Snapshot replication between HDP clusters

You can optionally enable HDFS snapshots for replication in Data Lifecycle Manager. Understanding how snapshots work, and some of the benefits and costs involved, can help you to decide whether or not to enable snapshot replication.

Understanding HDFS Snapshots

HDFS snapshots are read-only point-in-time copies of the filesystem. You can enable snapshots on the entire filesystem, or on a subtree of the filesystem. For DLM, you enable snapshots at a dataset level.

Enabling snapshots on a folder requires HDFS admin permissions, because it impacts the NameNode. When you enable snapshots, all subdirectories are automatically enabled for snapshots as well. So when you create a snapshot copy of a directory, all content in that directory, including subdirectories, is included as part of the copy. If a directory contains snapshots but the directory is no longer snapshot-enabled, you must delete the snapshots prior to enabling the snapshot capability on the directory.

Snapshots must be taken on the highest-level parent directory that is snapshot-enabled. Snapshot operations are not allowed on a directory if one of its parent directories is already snapshot-enabled (snapshottable) or if descendants already contain snapshots.

For example, in the directory tree image below, if directory-1 is snapshot-enabled but you want to replicate subdirectory-2, you cannot select only subdirectory-2 for replication. You must select directory-1 for your replication policy.

There is no limit to the number of snapshot-enabled directories you can have. A snapshot-enabled directory can accommodate 65,536 simultaneous snapshots.

Blocks in datanodes are not copied during snapshot replication. The snapshot files record the block list and the file size. There is no data copying.

When snapshots are initially created, a directory named .snapshot is created on the source and destination clusters, under the directory being copied. All snapshots are retained within .snapshot directories. By default, the last three snapshots of a file or directory are retained. Snapshots older than the last three are automatically deleted.

Benefits of snapshots

Snapshot-based replication helps you to avoid unnecessarily copying renamed files and directories. If a large directory is renamed on the source side, a regular DistCp update operation sees the renamed directory as a new one and copies the entire directory.

Generating copy lists during incremental synchronization is more efficient with snapshots than using a regular DistCp update, which can take a long time to scan the whole directory and detect identical files. And because snapshots are read-only point-in-time copies between the source and destination, modification of source files during replication is not an issue, as it can be using other replication methods.

A snapshot cannot be modified. This protects the data against accidental or intentional modification, which is helpful in governance and in meeting disaster recovery (DR) requirements.

Considerations for using snapshots

There is a memory cost to enabling and maintaining snapshots. Tracking the modifications that are made relative to a snapshot increases the memory footprint on the NameNode and can therefore stress NameNode memory.

Because of the additional memory requirements, snapshot replication is recommended for situations in which it is most useful. Such circumstance might include: if you expect to do a lot of directory renaming, if the directory tree is very large, or if you expect changes to be made to source files while replication jobs execute.

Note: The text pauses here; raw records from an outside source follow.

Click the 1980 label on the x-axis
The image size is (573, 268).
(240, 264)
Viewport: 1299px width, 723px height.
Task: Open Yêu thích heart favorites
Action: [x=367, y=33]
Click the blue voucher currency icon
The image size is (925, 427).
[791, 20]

Requirements for snapshot-based replication

You must have HDFS superuser privilege to enable or disable snapshot operations.

Replication using snapshots requires that the target filesystem data being replicated is identical to the source data for a given snapshot. There must not be any modification to the data on the target. Otherwise, the integrity of the snapshot cannot be guaranteed on the target and replication can fail in various ways.